Nasa is developing a first-ever robotic mission to visit a large near-Earth asteroid, collect a multi-ton boulder from its surface, and redirect it into a stable orbit around the moon.
Once it’s there, astronauts will explore it and return with samples in the 2020s. The Asteroid Redirect Robotic Mission (ARRM) is part of Nasa’s plan to advance the new technologies and spaceflight experience needed for human missions into deep space.
The robotic mission also will provide the first large-scale asteroid samples on which to conduct research and analysis for better understanding of the composition and nature of these primordial planetary bodies, leading to future use of in-situ resources from asteroids.
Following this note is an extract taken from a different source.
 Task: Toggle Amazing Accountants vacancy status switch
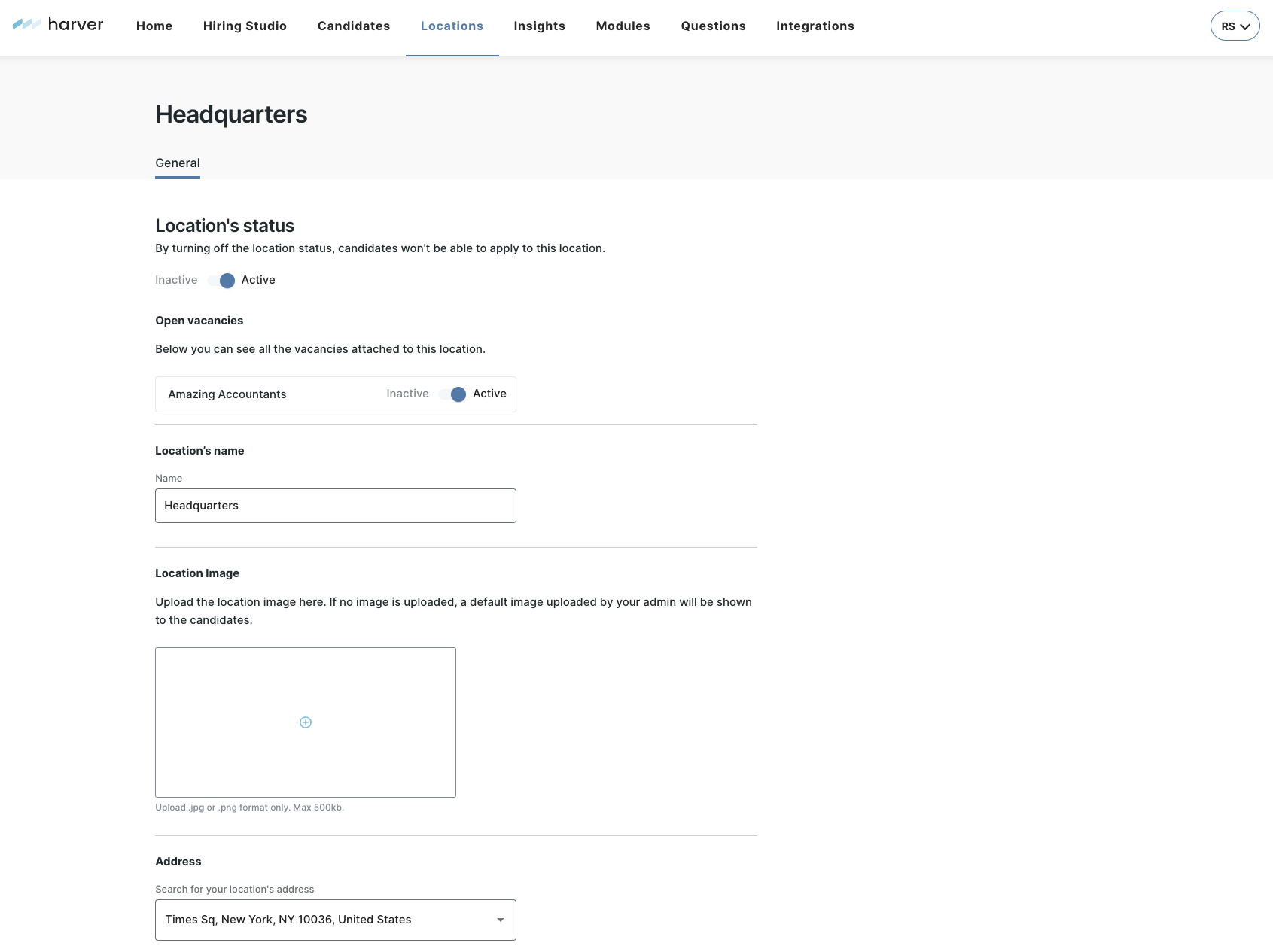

The mission, which forms part of Nasa’s overall Asteroid Redirect Mission (ARM), will both use and expand Nasa’s ability to detect, characterize and mitigate the threat these space rocks pose to Earth. The highest priority of ARM is to affordably demonstrate and prove new capabilities needed for future human missions to Mars.
NASA calls for solar ideas
Through its Jet Propulsion Laboratory (JPL) in Pasadena, California, Nasa has issued a call to American industry for innovative ideas on how the agency could obtain a core advanced solar electric propulsion-based spacecraft to support the ARRM.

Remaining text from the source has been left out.